Beth sacó un pañuelo de papel y se sonó la nariz.

Su madre sirvió el café instantáneo y, con su marido, tomó asiento al otro lado de la mesa, esperando. Beth se lo contó entonces todo. La historia completa de los Kendall y la cervecería, así como la llamada de Mónica.

–Cuando te llamó Roland Kendall, estaba buscando la forma de chantajearme. Descubrió que no sabías lo de la tienda, y me amenazó a mí con que te lo contaría.

–¿Te amenazó? –le preguntó su padre.

–Sí. Y yo hice lo que me dijo. Retiré la versión que le había contado a la policía, porque no quería que Roland Kendall te revelara la verdad sobre mí.

–Oh, querida…

–Lo sé. Estoy avergonzada… –musitó–. Pero ahora estoy decidida a arreglar las cosas.

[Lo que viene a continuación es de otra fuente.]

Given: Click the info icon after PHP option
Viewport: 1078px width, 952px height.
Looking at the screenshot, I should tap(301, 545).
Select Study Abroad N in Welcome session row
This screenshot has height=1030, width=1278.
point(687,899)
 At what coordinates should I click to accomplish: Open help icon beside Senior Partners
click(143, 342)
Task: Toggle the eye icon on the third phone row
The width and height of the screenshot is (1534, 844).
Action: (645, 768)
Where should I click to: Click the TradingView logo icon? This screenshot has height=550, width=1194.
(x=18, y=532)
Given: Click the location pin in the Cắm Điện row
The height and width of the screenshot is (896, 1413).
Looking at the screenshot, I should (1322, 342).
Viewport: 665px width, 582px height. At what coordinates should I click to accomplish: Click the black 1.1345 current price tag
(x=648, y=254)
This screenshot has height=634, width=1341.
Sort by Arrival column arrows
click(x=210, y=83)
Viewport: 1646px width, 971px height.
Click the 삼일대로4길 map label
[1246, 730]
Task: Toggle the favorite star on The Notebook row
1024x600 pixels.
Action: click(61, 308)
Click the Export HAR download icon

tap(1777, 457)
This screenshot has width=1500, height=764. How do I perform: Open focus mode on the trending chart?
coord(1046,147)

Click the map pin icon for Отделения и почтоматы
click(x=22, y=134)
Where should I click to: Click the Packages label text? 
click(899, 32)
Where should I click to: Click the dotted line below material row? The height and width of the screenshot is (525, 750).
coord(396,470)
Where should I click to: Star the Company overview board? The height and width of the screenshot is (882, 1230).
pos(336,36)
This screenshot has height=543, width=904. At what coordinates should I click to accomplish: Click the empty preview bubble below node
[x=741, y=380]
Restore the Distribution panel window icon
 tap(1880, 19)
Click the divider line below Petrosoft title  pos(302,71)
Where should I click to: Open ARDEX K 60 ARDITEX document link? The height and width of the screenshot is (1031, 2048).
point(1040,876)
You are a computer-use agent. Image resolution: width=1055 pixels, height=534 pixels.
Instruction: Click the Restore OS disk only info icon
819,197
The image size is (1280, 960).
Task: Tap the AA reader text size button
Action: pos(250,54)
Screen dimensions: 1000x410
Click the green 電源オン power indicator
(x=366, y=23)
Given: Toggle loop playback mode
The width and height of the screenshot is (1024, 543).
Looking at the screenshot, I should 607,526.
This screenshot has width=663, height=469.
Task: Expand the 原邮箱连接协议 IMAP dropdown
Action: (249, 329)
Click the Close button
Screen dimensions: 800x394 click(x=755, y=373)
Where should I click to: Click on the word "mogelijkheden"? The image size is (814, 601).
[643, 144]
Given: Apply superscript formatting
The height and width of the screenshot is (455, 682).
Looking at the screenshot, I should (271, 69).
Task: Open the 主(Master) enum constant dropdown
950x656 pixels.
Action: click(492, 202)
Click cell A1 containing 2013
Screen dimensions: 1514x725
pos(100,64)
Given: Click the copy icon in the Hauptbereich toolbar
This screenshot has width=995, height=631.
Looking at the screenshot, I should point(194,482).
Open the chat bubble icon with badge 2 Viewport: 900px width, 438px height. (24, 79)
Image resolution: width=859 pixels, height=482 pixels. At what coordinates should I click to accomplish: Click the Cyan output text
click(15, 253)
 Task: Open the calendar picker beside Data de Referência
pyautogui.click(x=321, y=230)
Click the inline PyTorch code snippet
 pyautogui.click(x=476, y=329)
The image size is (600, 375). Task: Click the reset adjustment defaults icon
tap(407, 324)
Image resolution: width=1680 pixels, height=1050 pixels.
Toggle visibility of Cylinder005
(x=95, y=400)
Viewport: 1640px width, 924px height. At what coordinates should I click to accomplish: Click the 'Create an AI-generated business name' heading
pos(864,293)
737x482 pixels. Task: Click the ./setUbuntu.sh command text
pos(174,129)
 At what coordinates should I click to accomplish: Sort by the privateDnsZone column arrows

–Bueno, puedes ir a la policía. Contárselo todo…

–Eso ya no importa. El asunto ya está resuelto y, a pesar de lo que yo hice, funcionó.

–¡Pero él te amenazó! Deberías ir a la policía. Si ellos…

Ella se encogió de hombros.

–Tiene un equipo de abogados, papá. No le sucederá nada.

Su padre se pasó una mano por la cara.

–Lo siento tanto… –murmuró Beth en voz baja–. Siento haberme dejado intimidar por ese canalla. Pero lo que más siento es haberos mentido durante tanto tiempo, porque no era justo para ninguno de los dos.

–Beth –su padre le tomó la mano–… por favor, dime que no vas a quedarte en esa tienda. Podrías conseguir un buen trabajo en cualquier parte. Podrías llegar a hacer cosas increíbles con tu vida.

–¿Sabéis una cosa? Creo que, justamente, voy a hacer algo increíble. Solo tengo que averiguar qué es.